[PROVIDED MATERIAL]
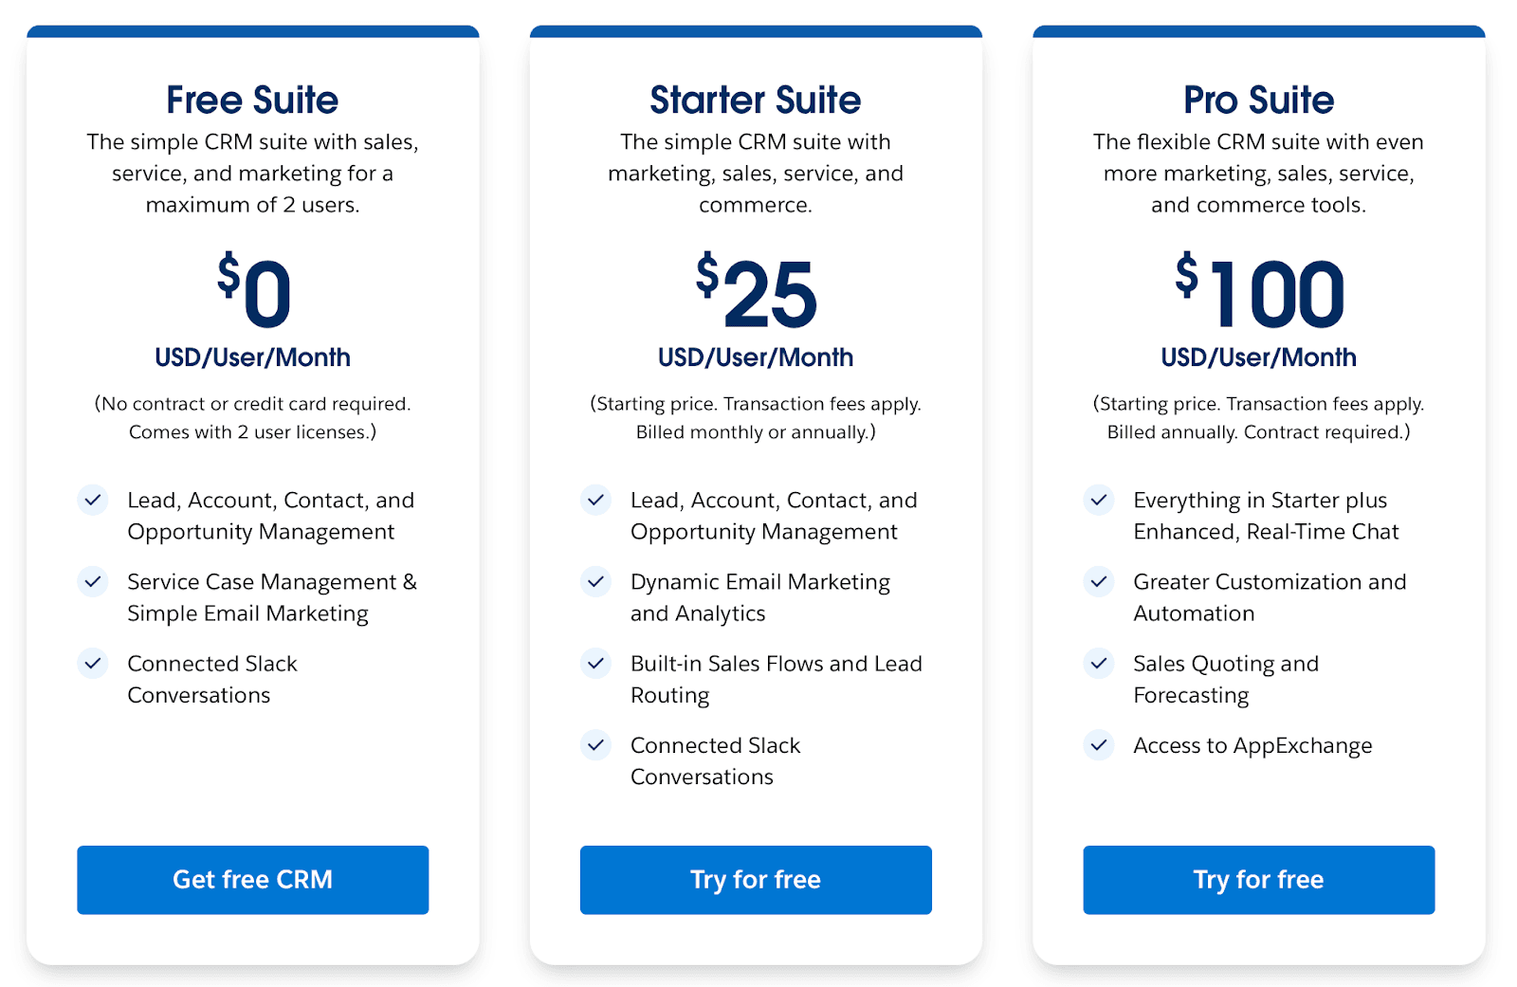Select the Starter Suite heading
Viewport: 1517px width, 987px height.
click(755, 99)
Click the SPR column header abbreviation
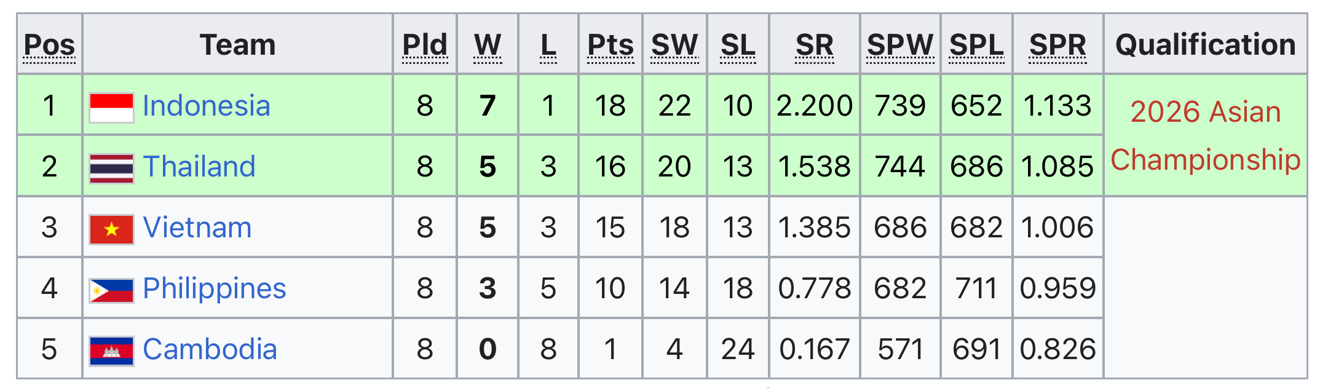This screenshot has width=1328, height=388. 1058,46
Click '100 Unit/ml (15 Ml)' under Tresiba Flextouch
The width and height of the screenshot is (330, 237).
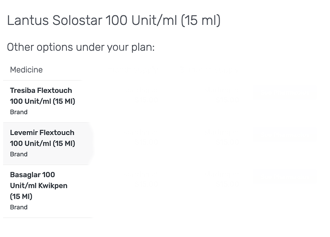(43, 102)
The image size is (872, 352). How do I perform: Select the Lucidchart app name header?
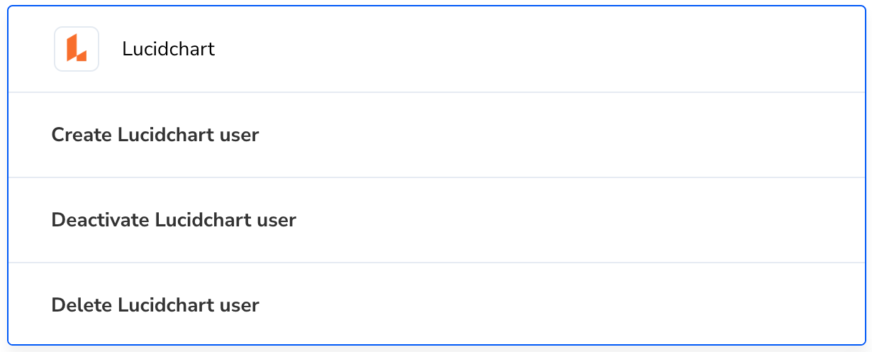click(169, 49)

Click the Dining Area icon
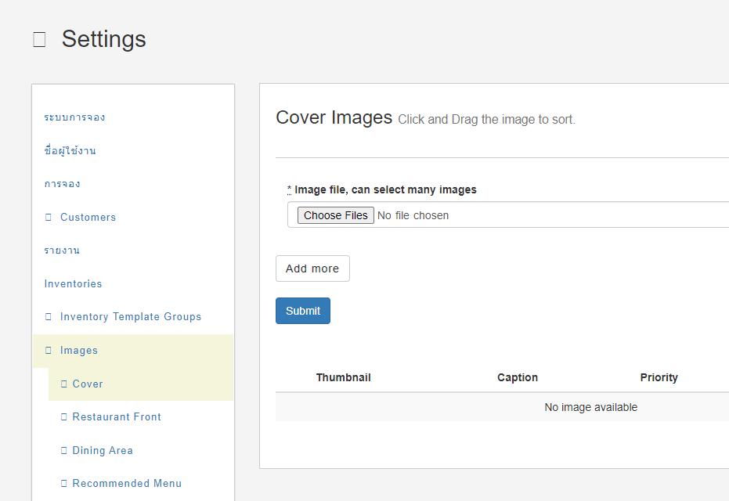pyautogui.click(x=64, y=451)
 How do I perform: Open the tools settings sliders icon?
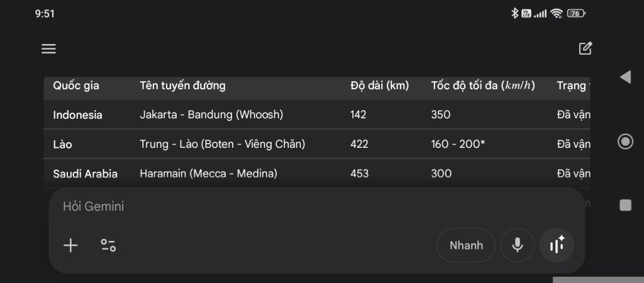[108, 245]
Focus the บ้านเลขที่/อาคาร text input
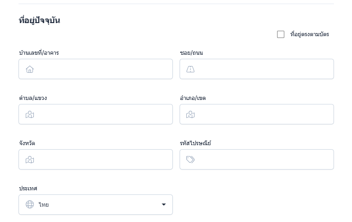The image size is (352, 222). [x=104, y=69]
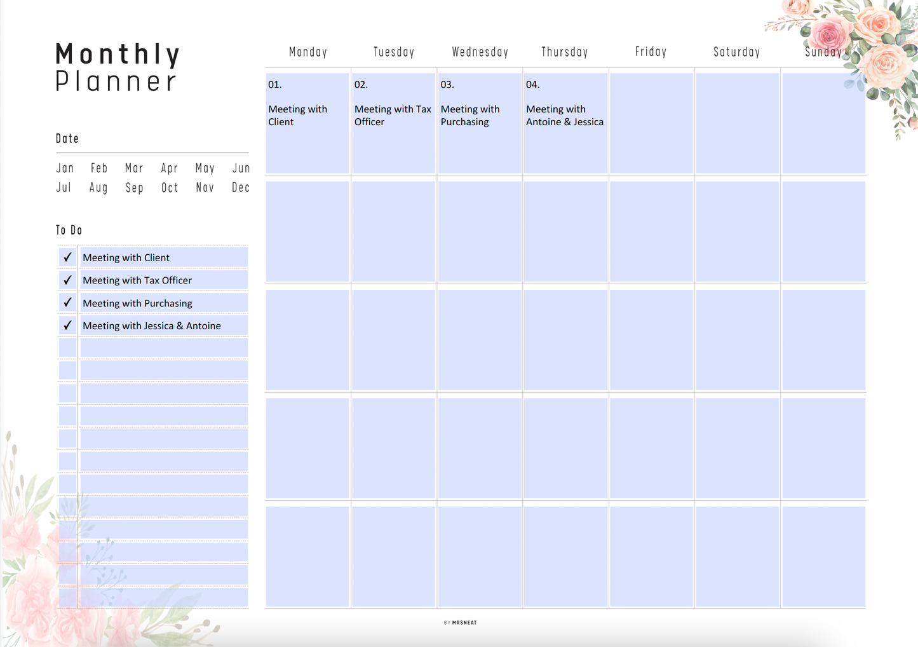The height and width of the screenshot is (647, 918).
Task: Choose Jan in the Date section
Action: pos(65,168)
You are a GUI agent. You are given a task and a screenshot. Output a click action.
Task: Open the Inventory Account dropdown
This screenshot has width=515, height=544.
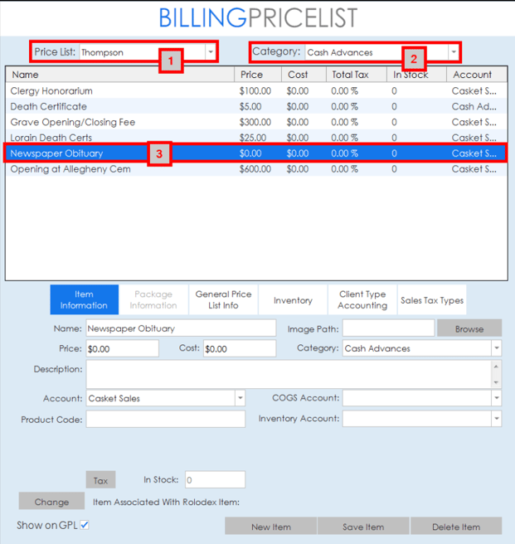496,419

[PROBLEM DETAILS] From the line that contains "Focus the บ้านเลขที่/อาคาร text input" down to the final line of the entries above, please copy each line exactly, excluding pictures.

[SOLUTION]
Focus the บ้านเลขที่/อาคาร text input
The image size is (352, 222). [x=104, y=69]
The height and width of the screenshot is (647, 918).
Task: Choose Jan in the Date section
Action: pos(65,168)
You are a GUI agent. You are given a task and a screenshot. Output a click action.
Task: Open the Inventory Account dropdown
This screenshot has width=515, height=544.
496,419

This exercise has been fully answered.